New Waste Management Strategy to be delivered in 2023

Northern Ireland is to set a target to ensure that no more than 10 per cent of its waste goes to landfill by 2035.

As part of the Department of Agriculture, Environment and Rural Affairs (DAERA) draft Environment Strategy announced by Minister Edwin Poots MLA at the COP26 conference in Glasgow, a new Waste Management Strategy is set to be published in 2023, including the new landfill target.

Northern Ireland’s current Waste Management Strategy was put in place as a provisional measure in 2019 in anticipation of the development of a new Waste Management Strategy, because of the absence of functioning government at the time.
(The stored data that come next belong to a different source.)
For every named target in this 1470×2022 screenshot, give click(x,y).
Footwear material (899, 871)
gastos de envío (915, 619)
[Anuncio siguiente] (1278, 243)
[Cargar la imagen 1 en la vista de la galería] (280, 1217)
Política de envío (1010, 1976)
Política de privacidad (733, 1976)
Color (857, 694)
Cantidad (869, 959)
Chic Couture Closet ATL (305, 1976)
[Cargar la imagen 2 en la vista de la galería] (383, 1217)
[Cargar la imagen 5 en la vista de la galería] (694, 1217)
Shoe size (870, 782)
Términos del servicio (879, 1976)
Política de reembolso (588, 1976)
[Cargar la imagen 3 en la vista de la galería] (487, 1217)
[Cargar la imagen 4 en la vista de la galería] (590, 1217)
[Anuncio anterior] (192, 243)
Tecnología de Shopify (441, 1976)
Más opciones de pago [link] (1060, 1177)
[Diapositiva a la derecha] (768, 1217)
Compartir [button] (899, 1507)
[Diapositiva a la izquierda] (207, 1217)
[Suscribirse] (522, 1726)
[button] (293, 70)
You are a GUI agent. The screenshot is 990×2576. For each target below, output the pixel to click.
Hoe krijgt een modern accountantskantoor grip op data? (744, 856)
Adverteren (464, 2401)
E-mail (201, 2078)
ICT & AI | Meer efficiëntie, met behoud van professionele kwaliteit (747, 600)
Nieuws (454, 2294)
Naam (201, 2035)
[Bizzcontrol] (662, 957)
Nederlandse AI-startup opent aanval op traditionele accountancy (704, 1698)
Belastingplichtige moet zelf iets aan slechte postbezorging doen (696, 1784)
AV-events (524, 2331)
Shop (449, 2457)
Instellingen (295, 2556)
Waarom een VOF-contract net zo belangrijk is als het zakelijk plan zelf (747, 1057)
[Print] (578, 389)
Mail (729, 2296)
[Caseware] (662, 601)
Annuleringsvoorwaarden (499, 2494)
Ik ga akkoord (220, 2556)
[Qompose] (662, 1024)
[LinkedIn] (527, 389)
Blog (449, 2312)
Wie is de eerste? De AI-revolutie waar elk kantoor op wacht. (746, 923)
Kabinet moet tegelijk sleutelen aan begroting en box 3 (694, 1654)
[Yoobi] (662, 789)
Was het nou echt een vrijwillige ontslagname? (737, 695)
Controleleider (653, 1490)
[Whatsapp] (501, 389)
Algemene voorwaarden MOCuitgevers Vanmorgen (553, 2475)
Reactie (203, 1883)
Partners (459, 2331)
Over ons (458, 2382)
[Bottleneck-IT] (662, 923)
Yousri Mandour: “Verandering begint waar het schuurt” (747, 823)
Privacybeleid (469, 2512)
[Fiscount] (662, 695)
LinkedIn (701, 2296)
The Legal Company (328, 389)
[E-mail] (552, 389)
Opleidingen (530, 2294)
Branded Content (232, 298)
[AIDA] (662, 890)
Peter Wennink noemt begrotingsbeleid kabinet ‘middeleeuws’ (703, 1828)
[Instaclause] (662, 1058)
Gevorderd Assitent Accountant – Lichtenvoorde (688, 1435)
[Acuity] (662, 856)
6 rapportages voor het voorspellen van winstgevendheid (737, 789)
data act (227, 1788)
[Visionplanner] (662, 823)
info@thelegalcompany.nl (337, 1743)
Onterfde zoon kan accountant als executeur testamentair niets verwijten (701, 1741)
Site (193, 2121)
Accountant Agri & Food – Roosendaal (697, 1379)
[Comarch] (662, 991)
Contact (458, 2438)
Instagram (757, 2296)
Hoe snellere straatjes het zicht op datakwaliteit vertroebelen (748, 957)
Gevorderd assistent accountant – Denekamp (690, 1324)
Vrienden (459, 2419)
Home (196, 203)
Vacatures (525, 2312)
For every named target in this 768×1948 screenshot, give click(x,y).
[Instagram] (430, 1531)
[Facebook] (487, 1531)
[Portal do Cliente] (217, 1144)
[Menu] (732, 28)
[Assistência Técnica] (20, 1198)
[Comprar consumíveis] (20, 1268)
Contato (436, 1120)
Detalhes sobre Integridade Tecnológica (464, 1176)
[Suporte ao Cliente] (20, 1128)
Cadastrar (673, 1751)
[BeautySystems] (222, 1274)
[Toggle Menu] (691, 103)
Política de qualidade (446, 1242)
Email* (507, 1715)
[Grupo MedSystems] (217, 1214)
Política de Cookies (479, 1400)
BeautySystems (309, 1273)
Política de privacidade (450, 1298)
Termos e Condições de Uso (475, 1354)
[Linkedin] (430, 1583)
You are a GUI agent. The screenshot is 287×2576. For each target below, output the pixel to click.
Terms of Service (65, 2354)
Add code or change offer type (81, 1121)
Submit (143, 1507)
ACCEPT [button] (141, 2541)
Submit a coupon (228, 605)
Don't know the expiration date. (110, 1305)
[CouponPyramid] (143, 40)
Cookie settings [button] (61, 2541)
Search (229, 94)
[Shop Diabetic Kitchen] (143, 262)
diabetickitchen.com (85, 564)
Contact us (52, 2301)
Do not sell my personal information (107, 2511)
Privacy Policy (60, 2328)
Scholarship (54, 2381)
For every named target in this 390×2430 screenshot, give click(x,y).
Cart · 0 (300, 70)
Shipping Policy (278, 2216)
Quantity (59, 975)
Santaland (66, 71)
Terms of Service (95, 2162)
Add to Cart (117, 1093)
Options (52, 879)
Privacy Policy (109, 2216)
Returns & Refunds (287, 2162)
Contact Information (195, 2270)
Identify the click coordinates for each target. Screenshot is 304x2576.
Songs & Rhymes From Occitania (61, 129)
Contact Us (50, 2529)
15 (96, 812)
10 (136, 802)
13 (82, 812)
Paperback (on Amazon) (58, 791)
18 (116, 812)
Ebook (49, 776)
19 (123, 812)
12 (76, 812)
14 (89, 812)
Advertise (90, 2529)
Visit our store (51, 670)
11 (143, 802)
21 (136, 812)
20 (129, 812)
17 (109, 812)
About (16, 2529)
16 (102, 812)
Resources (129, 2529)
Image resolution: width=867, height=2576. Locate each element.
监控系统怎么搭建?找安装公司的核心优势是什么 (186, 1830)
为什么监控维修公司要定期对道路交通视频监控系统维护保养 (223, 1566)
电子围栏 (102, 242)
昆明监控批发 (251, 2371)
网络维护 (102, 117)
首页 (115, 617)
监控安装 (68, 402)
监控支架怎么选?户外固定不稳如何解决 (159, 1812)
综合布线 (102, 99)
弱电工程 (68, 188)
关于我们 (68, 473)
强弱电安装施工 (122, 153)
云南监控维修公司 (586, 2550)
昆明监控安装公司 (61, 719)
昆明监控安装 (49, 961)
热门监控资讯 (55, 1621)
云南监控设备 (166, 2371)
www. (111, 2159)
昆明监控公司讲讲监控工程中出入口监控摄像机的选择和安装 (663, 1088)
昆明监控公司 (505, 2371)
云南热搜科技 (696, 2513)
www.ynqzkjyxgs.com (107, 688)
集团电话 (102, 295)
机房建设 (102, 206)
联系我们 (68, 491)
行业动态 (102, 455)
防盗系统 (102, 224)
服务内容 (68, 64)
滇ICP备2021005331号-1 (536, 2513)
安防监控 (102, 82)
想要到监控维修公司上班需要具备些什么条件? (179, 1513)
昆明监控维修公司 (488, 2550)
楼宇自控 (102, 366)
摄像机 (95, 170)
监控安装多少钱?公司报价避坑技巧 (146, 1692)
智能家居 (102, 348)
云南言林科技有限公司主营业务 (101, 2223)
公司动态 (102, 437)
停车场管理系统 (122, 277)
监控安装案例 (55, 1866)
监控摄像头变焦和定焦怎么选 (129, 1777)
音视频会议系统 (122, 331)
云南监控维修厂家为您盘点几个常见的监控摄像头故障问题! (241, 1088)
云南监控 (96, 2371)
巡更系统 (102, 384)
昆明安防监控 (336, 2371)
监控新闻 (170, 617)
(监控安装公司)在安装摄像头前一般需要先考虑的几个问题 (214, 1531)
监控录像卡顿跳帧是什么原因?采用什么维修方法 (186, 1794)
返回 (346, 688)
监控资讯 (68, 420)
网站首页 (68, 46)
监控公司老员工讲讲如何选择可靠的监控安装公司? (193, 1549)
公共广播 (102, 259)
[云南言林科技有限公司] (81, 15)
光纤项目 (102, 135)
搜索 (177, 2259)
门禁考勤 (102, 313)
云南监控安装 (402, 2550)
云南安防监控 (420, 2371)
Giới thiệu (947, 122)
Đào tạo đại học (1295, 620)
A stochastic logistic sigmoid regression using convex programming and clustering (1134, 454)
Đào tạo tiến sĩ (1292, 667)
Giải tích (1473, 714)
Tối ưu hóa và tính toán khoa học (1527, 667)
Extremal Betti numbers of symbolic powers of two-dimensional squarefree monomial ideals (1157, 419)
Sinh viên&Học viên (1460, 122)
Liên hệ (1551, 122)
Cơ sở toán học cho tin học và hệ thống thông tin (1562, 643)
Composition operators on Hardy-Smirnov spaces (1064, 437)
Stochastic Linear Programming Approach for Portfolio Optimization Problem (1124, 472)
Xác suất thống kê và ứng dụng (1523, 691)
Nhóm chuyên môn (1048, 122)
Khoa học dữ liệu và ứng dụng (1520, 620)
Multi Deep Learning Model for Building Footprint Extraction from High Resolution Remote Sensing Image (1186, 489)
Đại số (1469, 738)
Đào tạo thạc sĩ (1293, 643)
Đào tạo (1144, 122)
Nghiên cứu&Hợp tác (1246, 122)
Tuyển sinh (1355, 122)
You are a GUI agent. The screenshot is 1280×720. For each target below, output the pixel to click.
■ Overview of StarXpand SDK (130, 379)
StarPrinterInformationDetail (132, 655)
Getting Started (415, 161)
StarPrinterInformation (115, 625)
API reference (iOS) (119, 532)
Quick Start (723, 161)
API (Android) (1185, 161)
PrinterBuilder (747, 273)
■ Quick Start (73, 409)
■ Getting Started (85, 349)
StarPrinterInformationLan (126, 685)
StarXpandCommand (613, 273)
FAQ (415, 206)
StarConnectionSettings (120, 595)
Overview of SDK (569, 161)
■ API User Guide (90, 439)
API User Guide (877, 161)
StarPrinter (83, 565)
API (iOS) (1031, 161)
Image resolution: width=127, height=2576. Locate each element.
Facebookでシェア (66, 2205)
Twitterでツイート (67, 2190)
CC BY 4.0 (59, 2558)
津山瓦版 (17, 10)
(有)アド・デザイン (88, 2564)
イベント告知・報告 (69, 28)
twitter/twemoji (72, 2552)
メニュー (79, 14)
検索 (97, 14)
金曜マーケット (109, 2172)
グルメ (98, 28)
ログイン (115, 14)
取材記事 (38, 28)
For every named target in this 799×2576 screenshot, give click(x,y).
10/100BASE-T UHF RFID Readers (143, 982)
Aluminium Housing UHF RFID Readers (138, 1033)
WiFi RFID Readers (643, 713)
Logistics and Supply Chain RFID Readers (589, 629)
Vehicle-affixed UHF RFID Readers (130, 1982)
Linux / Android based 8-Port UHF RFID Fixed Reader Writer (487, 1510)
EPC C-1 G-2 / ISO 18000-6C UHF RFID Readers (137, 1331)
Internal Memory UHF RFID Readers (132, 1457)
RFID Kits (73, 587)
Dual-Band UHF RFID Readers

Northern Ireland has experienced a dramatic decline in levels of waste going to landfill, mostly due to an increase in recycling driven by a European Union Directive target and the Northern Ireland Landfill Allowance Scheme, a tax escalator which has created a strong incentive to divert waste from landfill.

Since 2010, local councils have reduced the amount of waste they send to landfill by about 40 per cent. Latest figures for municipal waste collected by councils show a recycling rate for household waste of 52 per cent and a landfill rate of 21.5 per cent (a fall from 70.9 per cent in 2006).

DAERA has said that in publishing its new Waste Management Strategy in 2023 it intends to bring forward all of the actions set out in its Waste Prevention Plan 2019, while also introducing legislation to reduce the consumption of single use plastic items and setting a target of bringing no more than 10 per cent of waste to landfill by 2035.

In addition, it will introduce a new UK-wide Extended Producer Responsibility Scheme for packaging and introduce a Deposit Return Scheme for Drink Containers in 2024/2025.

Setting out its future vision, the Department says it wants:

  • a low carbon, resource efficient society in which resources are valued and reused, putting them back into the economy and waste is prevented;
  • increased recycling rates with targets set to support this;
  • changed consumer attitudes to reuse and repair and waste prevention;
  • no biodegradable waste to landfill;
  • increased food redistribution; and
  • all in society aware of the problem of food waste and take active steps to reduce this.

Critical to the planned reduction in landfill rates in Northern Ireland will be the development of a circular economy. The Department for the Economy (DfE) is currently developing a Circular Economy Strategic Framework (CESF) for Northern Ireland, but the framework is set to be progressed with officials across all government departments, recognising the cross-cutting nature of the ambition.

A Northern Ireland Circularity Gap report is expected in 2021 before the publication of the Circular Economy Strategic Framework by 2022.